Kenya: Prosecutor must use trans woman’s chosen name

A Kenyan court has directed the prosecution to respect a trans woman’s gender identity and stop referring to her by her birth name.


From the African Human Rights Media Network


Shieys Chepkosgei (Photo courtesy of The Star)

Shieys Chepkosgei (Photo courtesy of The Star)

The woman is accused of fraud for filing for registration documents and receiving an identification card under the name “Shieys Chepkosgei”. In its charge documents, the prosecution called her “Shieys Chepkosgei alias Hillary Kiprotich”.

In an article that’s marred by anti-trans bias, Kenya’s Nation newspaper reported:
Defence lawyer Colbert Ojiambo told court that his client was being subjected to psychological torture by being referred to as a man.

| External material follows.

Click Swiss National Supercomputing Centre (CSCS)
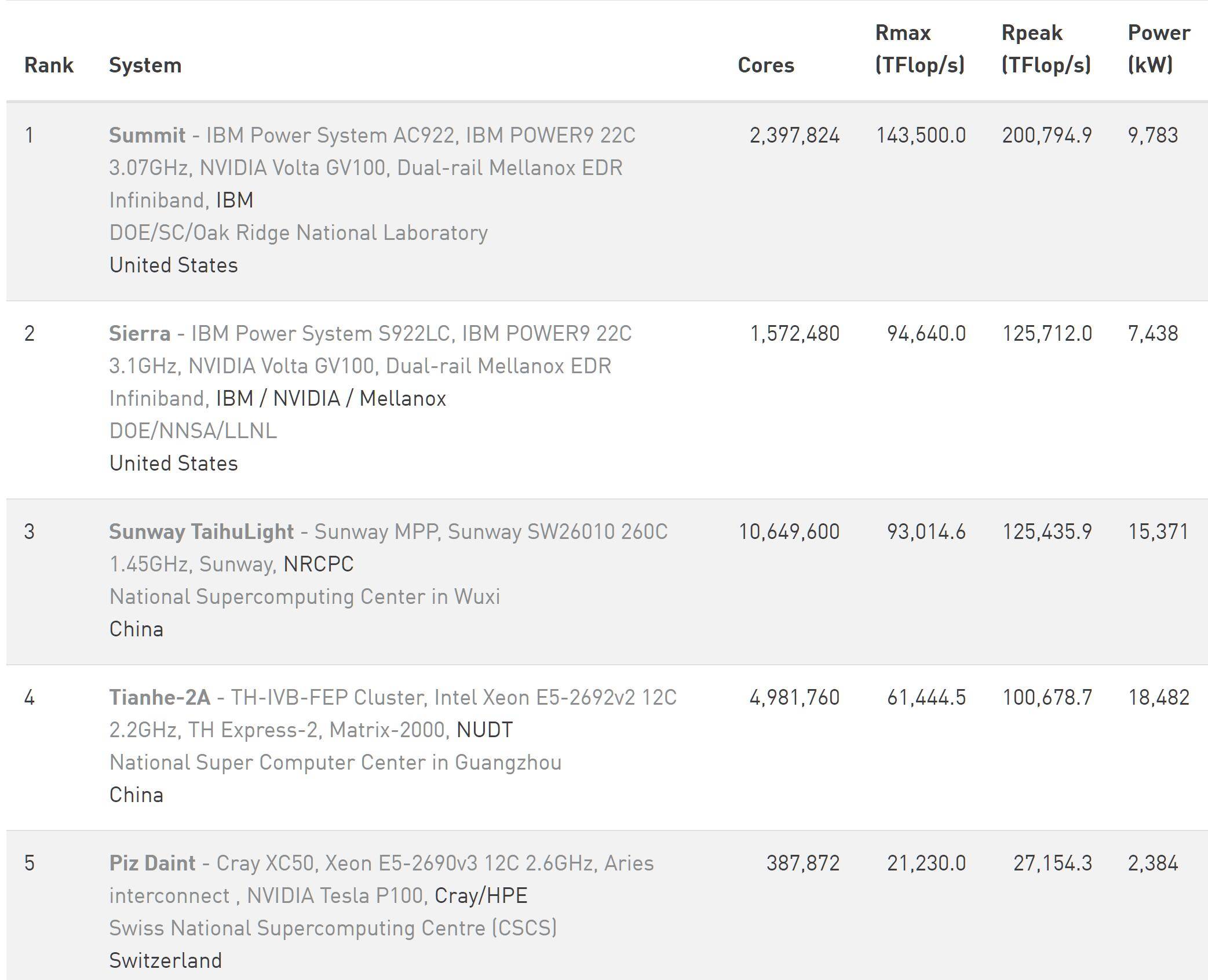click(x=333, y=928)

“For the interest of prosecuting this case as fast as possible, from now henceforth, she will be referred to as Shieys Chepkosgei and not ‘alias Hillary Kiprotich’,” ordered Eldoret Chief Magistrate Linus Kassan.

In the case, the prosecution told court that on January 14, 2015 in Eldoret West Sub-county in the office of registrar of persons, the accused fraudulently obtained registration documents and was issued with identification card no 29714978 in the name of Shieys Chepkosgei.

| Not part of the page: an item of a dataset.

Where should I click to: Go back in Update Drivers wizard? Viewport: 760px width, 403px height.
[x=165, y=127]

She denied the charge and was released on Sh40,000 cash bail [about US $370]. The case will be heard on January 12,2021.

The accused hit the headlines last year when officers in Eldoret West Police Station found out that she possessed male physical features despite claiming to be a woman.

She later revealed herself to be a transgender woman and demanded to be given special treatment while in custody.

ILGA’s LGBulleTin reported that during the proceedings against Shieys Chepkosgei, “the prosecution has continued to address her with both her name and her deadname … until the judge issued a clear call to respect her gender identity.”

[As the website Dictionary.com defines it, “A deadname is the birth name of someone who has changed it. The term is especially used in the LGBTQ community by people who are transgender and elect to go by their chosen name instead of their given name.”]

LGBulleTin added, “As ILGA World’s Trans Legal Mapping Report points out, Kenyan law does not explicitly criminalise trans and gender diverse people, but a number of provisions is still used to target them. In 2019, for example, the woman currently under trial was arrested and charged with ‘impersonating a female’, and multiple similar cases have been reported across the country.”